▶ **WHAT IS NEEDED**:
Return each line of the entries that holds the string "computer".
(RECORDS SUPPLIED)
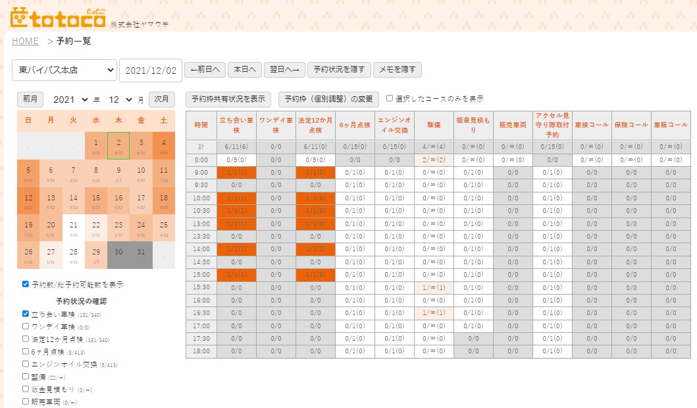The image size is (697, 408).
Task: Click the totoco logo
Action: [x=58, y=18]
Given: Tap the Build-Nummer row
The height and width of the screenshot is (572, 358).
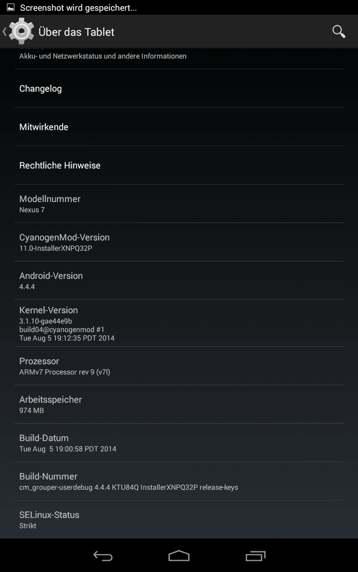Looking at the screenshot, I should [179, 481].
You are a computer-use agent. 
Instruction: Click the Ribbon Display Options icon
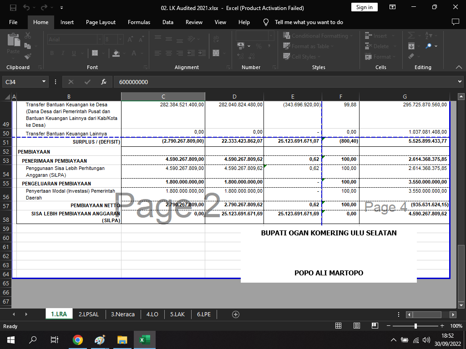(x=392, y=8)
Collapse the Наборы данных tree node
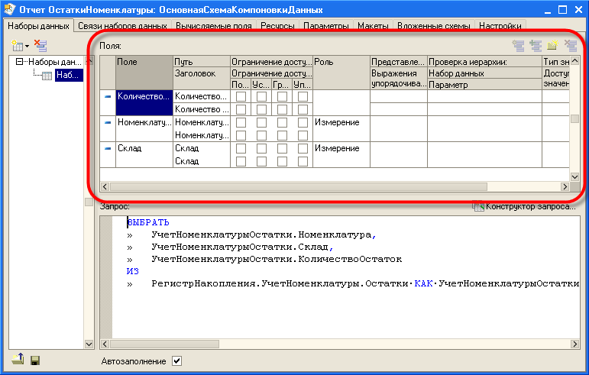Image resolution: width=589 pixels, height=375 pixels. (20, 62)
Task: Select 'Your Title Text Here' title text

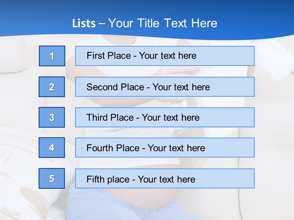Action: point(163,23)
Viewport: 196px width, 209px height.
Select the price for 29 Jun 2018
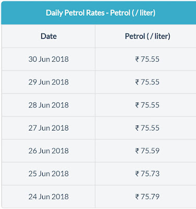[147, 82]
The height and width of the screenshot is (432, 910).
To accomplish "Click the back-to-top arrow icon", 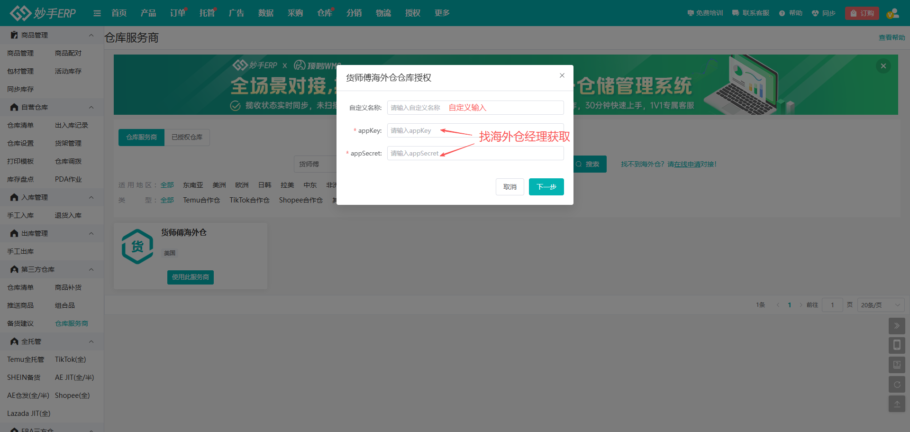I will coord(896,404).
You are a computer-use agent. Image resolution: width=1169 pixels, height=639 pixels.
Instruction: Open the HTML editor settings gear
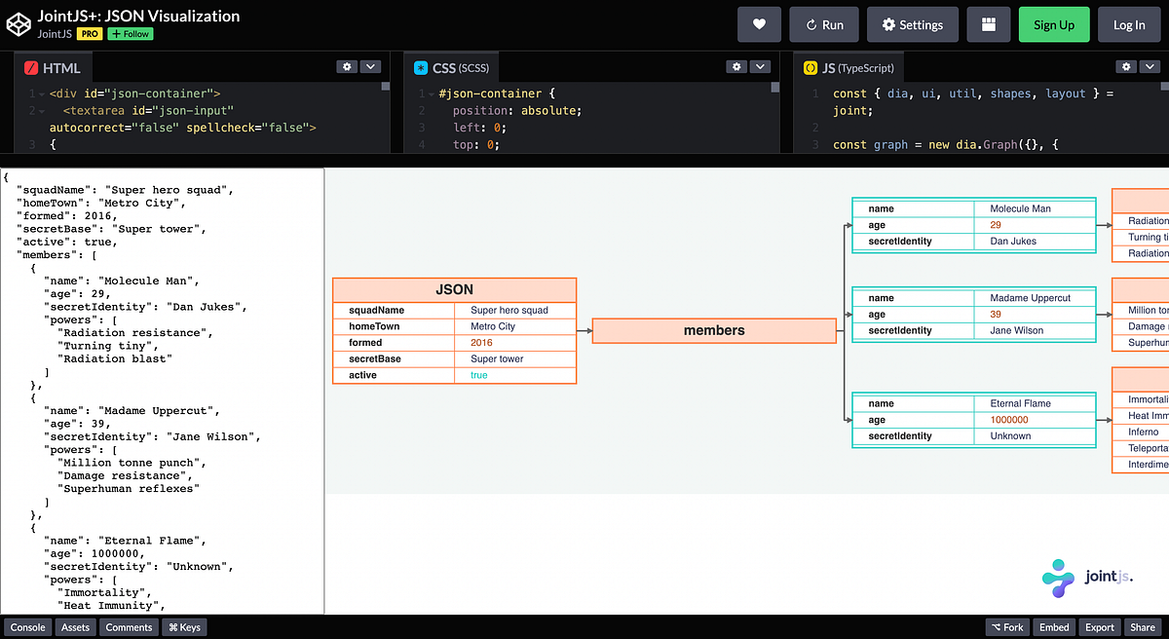coord(347,66)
(End RECORDS SUPPLIED)
▶ **YOUR RESPONSE**:
You are a computer-use agent. 
You are a computer-use agent. Image resolution: width=1169 pixels, height=639 pixels.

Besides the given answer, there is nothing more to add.